* _What is needed_
Reproduce exactly, from the data that follows, the line with "795x349 pixels. Task: Create a New LOV", the line with "has width=1036, height=583.", and every line that lies between them.
[Task data — start]
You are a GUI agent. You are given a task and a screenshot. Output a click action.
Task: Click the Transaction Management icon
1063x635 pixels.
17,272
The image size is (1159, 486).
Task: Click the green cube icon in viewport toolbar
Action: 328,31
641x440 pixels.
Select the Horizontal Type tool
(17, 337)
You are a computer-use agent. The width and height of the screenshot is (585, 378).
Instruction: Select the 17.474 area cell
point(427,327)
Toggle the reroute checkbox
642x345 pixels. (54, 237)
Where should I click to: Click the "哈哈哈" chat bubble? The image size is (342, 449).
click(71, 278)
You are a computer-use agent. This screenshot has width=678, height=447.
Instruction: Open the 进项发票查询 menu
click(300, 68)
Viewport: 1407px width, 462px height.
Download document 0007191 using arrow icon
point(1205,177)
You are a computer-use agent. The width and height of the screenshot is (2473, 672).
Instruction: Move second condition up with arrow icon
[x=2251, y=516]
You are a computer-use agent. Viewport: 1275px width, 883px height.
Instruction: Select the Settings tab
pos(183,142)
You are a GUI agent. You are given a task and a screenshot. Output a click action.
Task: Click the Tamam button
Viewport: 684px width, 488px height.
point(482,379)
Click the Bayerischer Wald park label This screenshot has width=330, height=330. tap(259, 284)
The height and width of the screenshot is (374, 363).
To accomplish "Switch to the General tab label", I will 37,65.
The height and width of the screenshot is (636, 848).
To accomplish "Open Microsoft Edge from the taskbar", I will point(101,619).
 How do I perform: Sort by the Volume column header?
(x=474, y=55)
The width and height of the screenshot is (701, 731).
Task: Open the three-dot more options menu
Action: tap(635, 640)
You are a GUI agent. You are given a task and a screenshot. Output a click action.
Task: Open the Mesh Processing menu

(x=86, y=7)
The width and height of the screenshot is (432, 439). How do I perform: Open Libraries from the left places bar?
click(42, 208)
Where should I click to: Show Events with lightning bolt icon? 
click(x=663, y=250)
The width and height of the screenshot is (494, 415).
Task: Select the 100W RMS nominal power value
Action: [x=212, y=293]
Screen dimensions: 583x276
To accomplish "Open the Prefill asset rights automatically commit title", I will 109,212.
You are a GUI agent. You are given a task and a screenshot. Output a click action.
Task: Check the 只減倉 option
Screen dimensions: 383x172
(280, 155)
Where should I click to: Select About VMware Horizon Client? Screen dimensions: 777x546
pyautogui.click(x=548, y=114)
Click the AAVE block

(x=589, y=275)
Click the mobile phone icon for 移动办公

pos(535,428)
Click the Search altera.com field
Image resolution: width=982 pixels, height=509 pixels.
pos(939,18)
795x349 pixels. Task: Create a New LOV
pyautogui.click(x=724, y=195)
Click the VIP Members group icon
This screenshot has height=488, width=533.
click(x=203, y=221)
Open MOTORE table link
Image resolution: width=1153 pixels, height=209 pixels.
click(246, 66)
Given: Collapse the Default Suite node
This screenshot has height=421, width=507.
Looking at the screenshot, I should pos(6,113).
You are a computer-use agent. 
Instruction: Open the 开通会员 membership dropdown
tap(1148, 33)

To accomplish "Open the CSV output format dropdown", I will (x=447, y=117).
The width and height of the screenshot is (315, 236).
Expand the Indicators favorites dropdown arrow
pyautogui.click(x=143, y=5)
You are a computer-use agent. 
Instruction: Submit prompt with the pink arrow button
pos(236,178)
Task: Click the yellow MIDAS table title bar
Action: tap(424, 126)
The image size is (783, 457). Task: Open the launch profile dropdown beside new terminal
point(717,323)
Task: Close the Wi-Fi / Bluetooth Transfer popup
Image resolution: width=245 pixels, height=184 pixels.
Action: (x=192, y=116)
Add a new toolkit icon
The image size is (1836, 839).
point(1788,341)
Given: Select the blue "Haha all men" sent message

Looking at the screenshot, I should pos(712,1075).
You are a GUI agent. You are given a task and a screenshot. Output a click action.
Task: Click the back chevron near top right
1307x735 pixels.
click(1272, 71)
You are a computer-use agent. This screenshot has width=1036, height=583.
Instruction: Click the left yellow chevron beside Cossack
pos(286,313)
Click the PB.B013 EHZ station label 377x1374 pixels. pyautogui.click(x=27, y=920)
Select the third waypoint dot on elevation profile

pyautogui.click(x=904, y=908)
[Task data — finish]
* _Your solution_
795x349 pixels. Task: Create a New LOV
pyautogui.click(x=724, y=195)
Click the VIP Members group icon
This screenshot has height=488, width=533.
click(x=203, y=221)
Open MOTORE table link
Image resolution: width=1153 pixels, height=209 pixels.
click(246, 66)
Given: Collapse the Default Suite node
This screenshot has height=421, width=507.
Looking at the screenshot, I should pos(6,113).
You are a computer-use agent. 
Instruction: Open the 开通会员 membership dropdown
tap(1148, 33)

To accomplish "Open the CSV output format dropdown", I will (x=447, y=117).
The width and height of the screenshot is (315, 236).
Expand the Indicators favorites dropdown arrow
pyautogui.click(x=143, y=5)
You are a computer-use agent. 
Instruction: Submit prompt with the pink arrow button
pos(236,178)
Task: Click the yellow MIDAS table title bar
Action: tap(424, 126)
The image size is (783, 457). Task: Open the launch profile dropdown beside new terminal
point(717,323)
Task: Close the Wi-Fi / Bluetooth Transfer popup
Image resolution: width=245 pixels, height=184 pixels.
Action: (x=192, y=116)
Add a new toolkit icon
The image size is (1836, 839).
point(1788,341)
Given: Select the blue "Haha all men" sent message

Looking at the screenshot, I should pos(712,1075).
You are a GUI agent. You are given a task and a screenshot. Output a click action.
Task: Click the back chevron near top right
1307x735 pixels.
click(1272, 71)
You are a computer-use agent. This screenshot has width=1036, height=583.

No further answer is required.